Gut und hoffnungsvoll. Der Wechsel hat sich ja in einschlägigen Medienberichten angedeutet. Daher konnte man sich mit der Personalie schon beschäftigen. Ich freue mich auf Röcher und bin gespannt. Und ich glaube, es geht auch vielen im Ingolstädter Umfeld so.

Zur Person:

Der 24-jährige Maximilian Randelshofer betreibt seit 2009 den „Schwarz-Rot-Blog“. Im Herbst 2014 erschien im Schwarzkopf&Schwarzkopf-Verlag sein Buch „111 Gründe den FC Ingolstadt 04 zu lieben.“ In seinem Blog werden nicht nur die schönen Erlebnisse mit den Schanzern beschrieben, sondern sich auch sehr kritisch mit dem Verein auseinandergesetzt, sowie portliche Entscheidungen und die Transferpolitik des Vereins breitgefächert beleuchtet. Seitdem Champions League-Finale 2005 hegt er zudem eine große Leidenschaft für den FC Liverpool. Ein Stadionbesuch an der Anfield Road steht allerdings noch aus. Nebenberuflich schreibt er – auch dort über den FCI – als freier Mitarbeiter für die Neuburger Rundschau. 

3 Kommentare

  1. Manuel Lampl sagt:

    Zwar ein toller Bericht aber wen interessiert jetzt eigentlich Ingolstadt? Uns Sturm-Fans eher nicht!

    • Günter Kolb sagt:

      Hab wohl versucht einen nicht monetären Grund dafür zu finden, die Chance auf eine europäische Gruppenphase für Ingolstadt und fader Zweitligatristesse sausen zu lassen.

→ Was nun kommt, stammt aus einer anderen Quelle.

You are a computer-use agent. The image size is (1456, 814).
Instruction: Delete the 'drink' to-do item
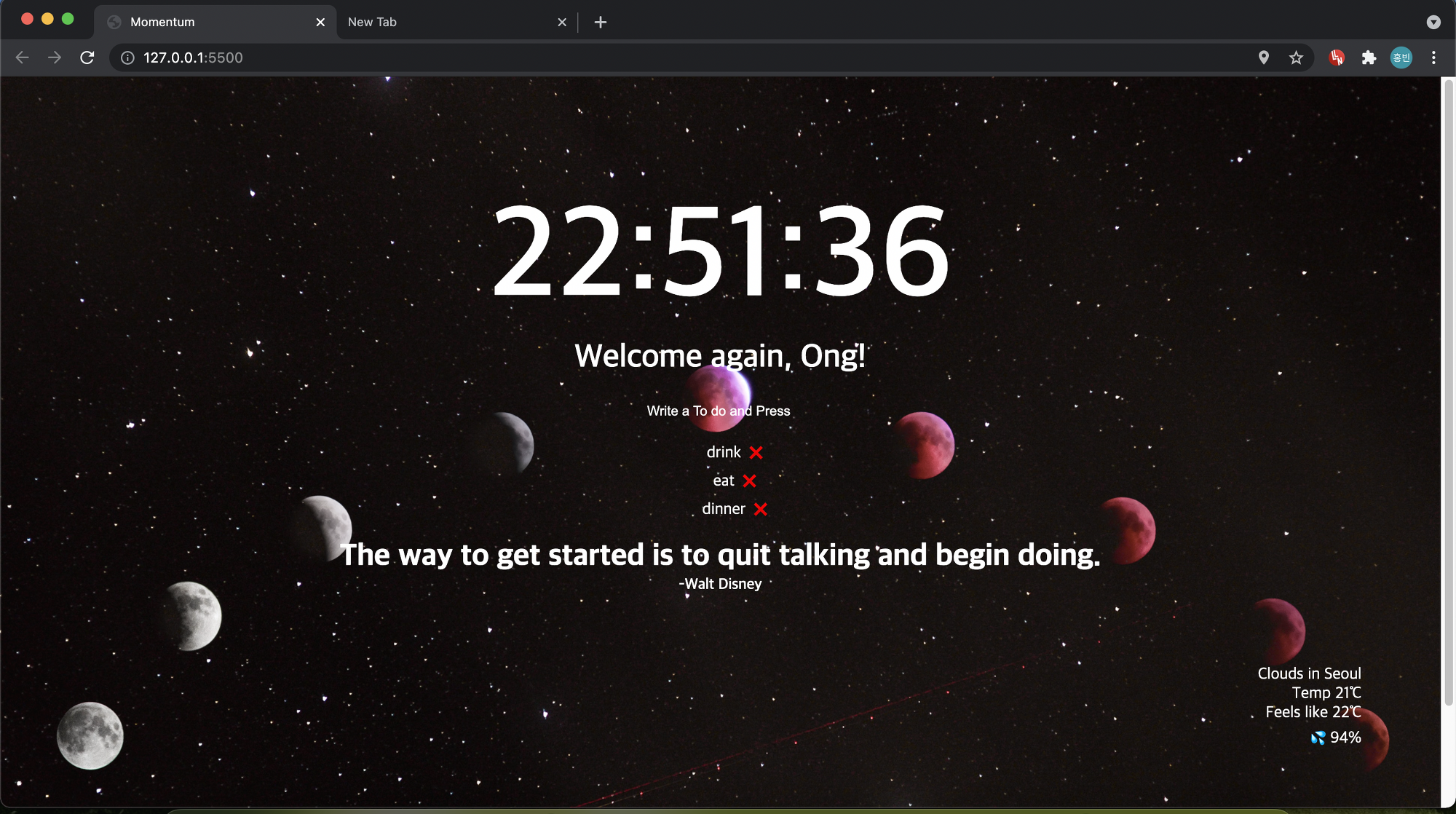pyautogui.click(x=756, y=452)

      Ich geb zu, hat nicht geklappt.

  2. B.Bakota sagt:

    Musst du eigentlich überall deinen, doch sagen wir freundlich uninteressanten Senf abgeben? Und verwende nicht die Wir-Form in Bezug auf Sturm-Fan, denn ich zähle mich zu deinem Fanclub nicht dazu.

    Ansonsten; interessanter Artikel und danke an dieser Stelle für die Mühe der freiwilligen Mitarbeiter von Sturmnetz, super Arbeit!